The butchers in the slaughterhouses behind the Shambles had already started work. Lent would be over on Thursday and already they were killing sheep and cattle. Trails of blood were trickling from the yards to the sewer channel in the centre of the frosty street. The preacher pointed to them with his Bible. ‘So it will be for mankind in the last days of the world!’ he shouted in a deep voice. ‘Their eyeballs will melt, the skin will drop from their bones, all that will be left is their blood, deep as a horse’s bridle for two hundred miles! So it is foretold in Revelation!’ As I rode off down the Shambles I heard him cry, ‘Only turn to God, and you will know the sweet joy of his salvation!’ If the constables took him he would be in serious trouble for preaching without a licence.
Along Cheapside the blue-coated apprentices were setting up their masters’ shops for the day’s trade, erecting brightly coloured awnings, their breath steaming in the cold. Some were ordering away the beggars who had sought shelter in the doorways overnight, with kicks and blows if they did not move fast enough.
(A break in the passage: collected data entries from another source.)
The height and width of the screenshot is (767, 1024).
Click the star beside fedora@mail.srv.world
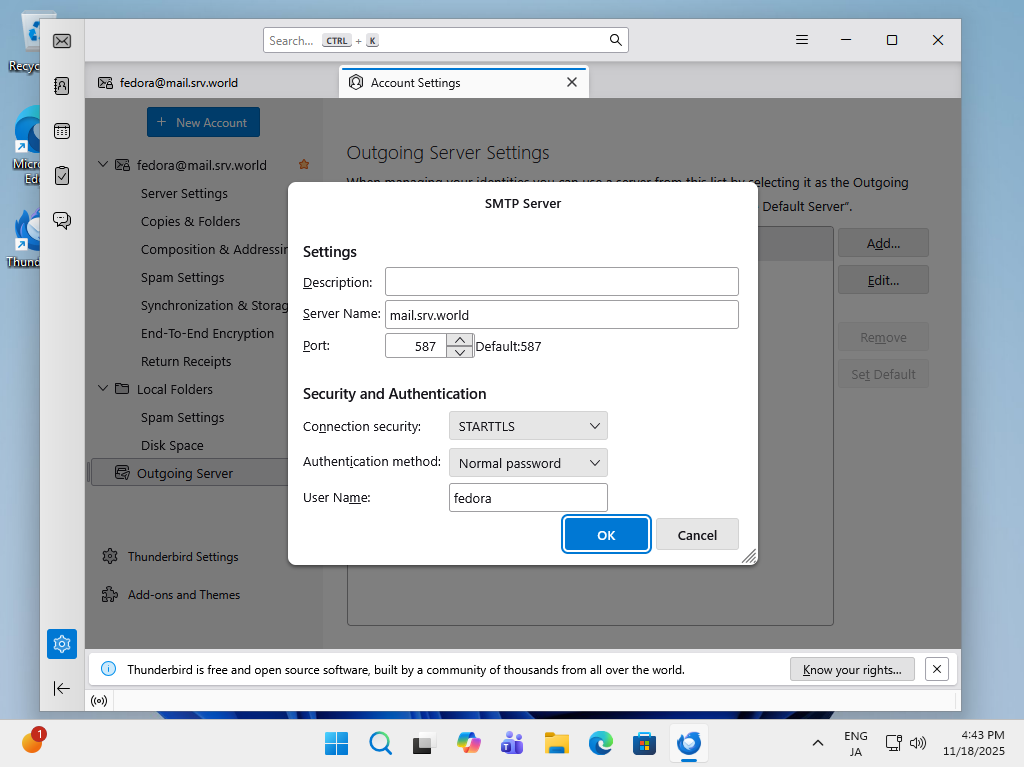[303, 164]
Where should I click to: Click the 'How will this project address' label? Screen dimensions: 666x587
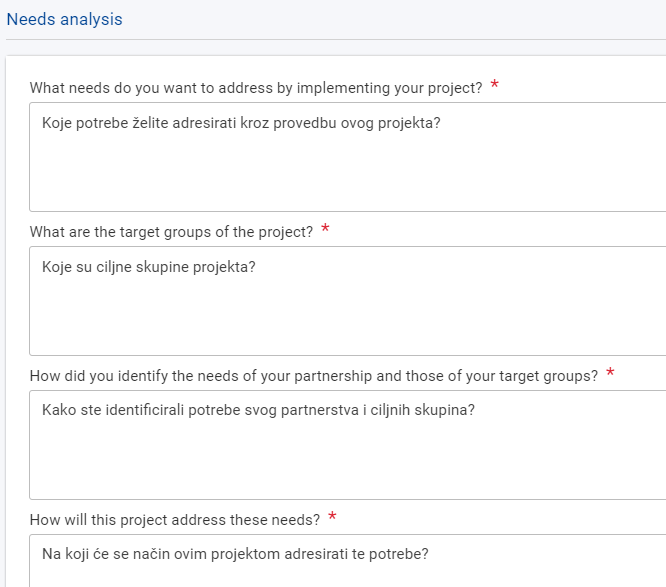click(x=174, y=520)
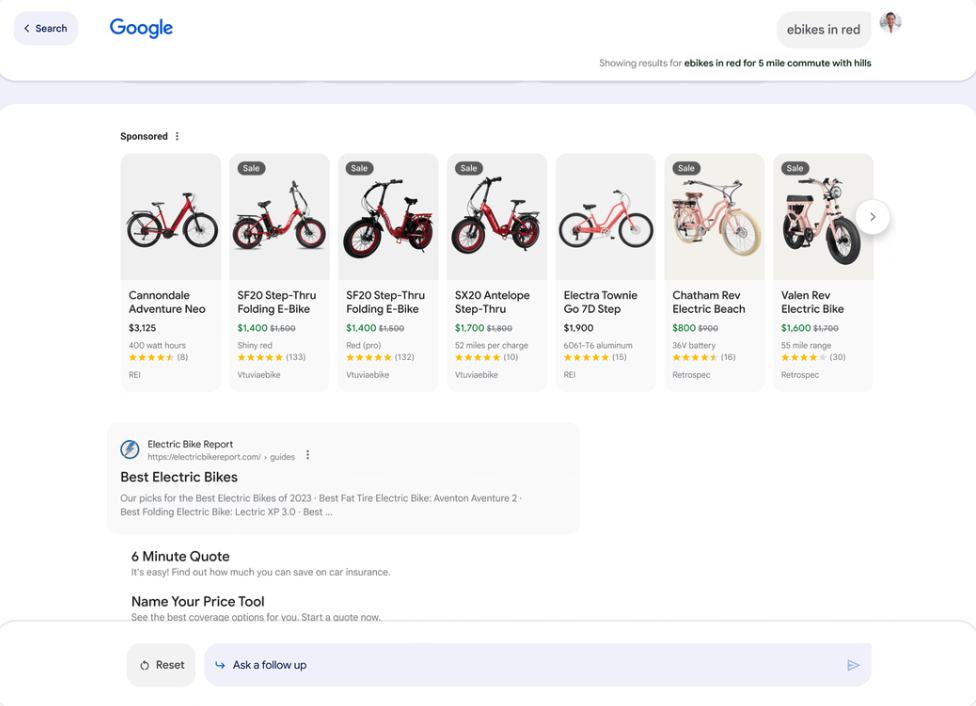Screen dimensions: 976x706
Task: Select the Chatham Rev Electric Beach bike image
Action: click(x=715, y=217)
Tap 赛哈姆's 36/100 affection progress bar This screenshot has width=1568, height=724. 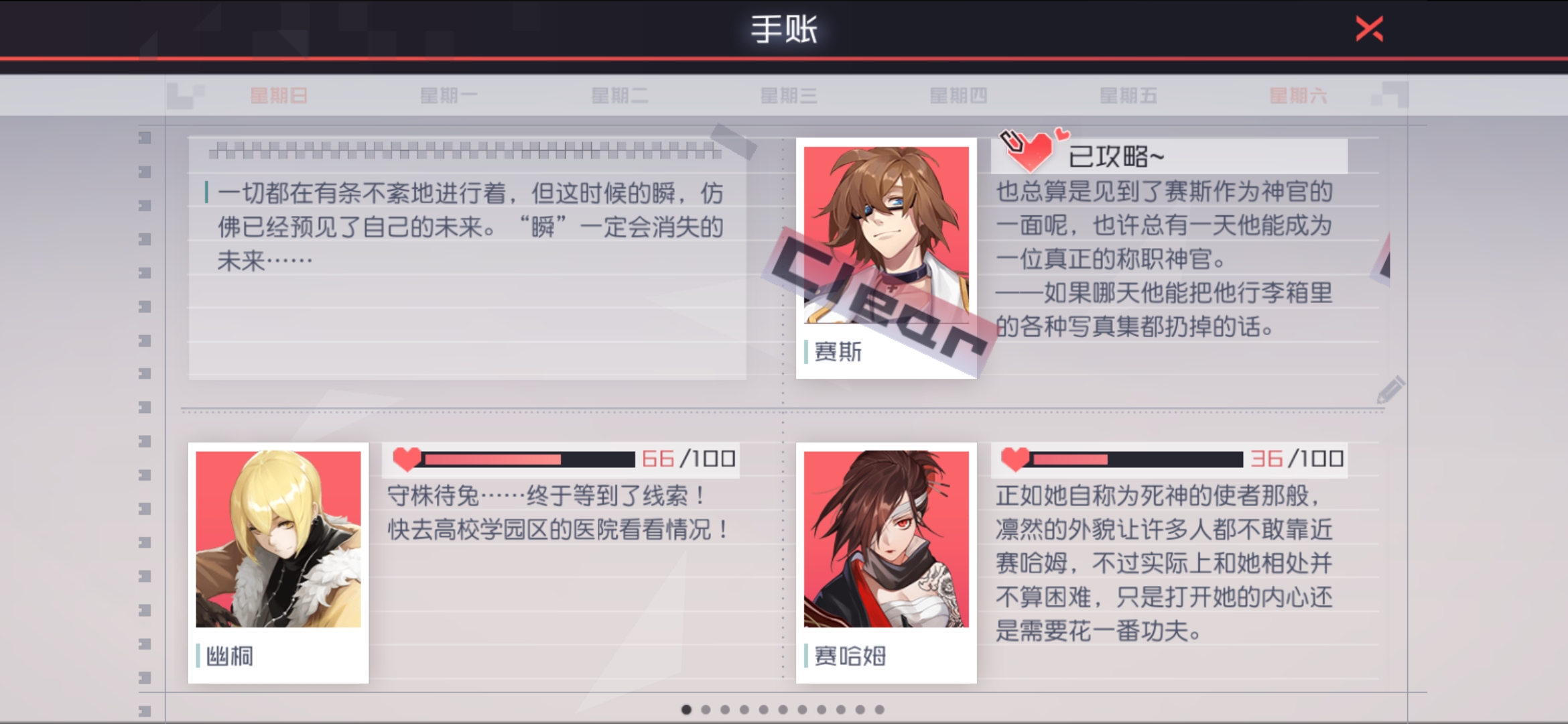1137,459
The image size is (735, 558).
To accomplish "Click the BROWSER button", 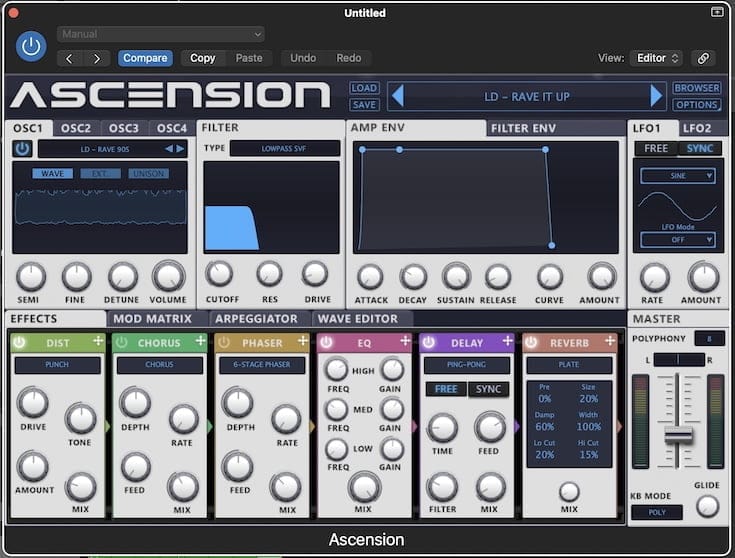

A host of destitute men and women had already limped over to the Great Conduit to beg from those who came for water, huddling against each other on the steps that surrounded it like a flock of starveling crows. As I passed I looked into their pinched, chapped faces. One, an old man with a shock of grey hair, drooling and trembling, caught my eye. He held out a hand and called, ‘Help an old monk of Glastonbury, sir. They hanged my master the abbot!’ I threw a sixpence to him, and he dived for it with a sudden turn of speed, before others could.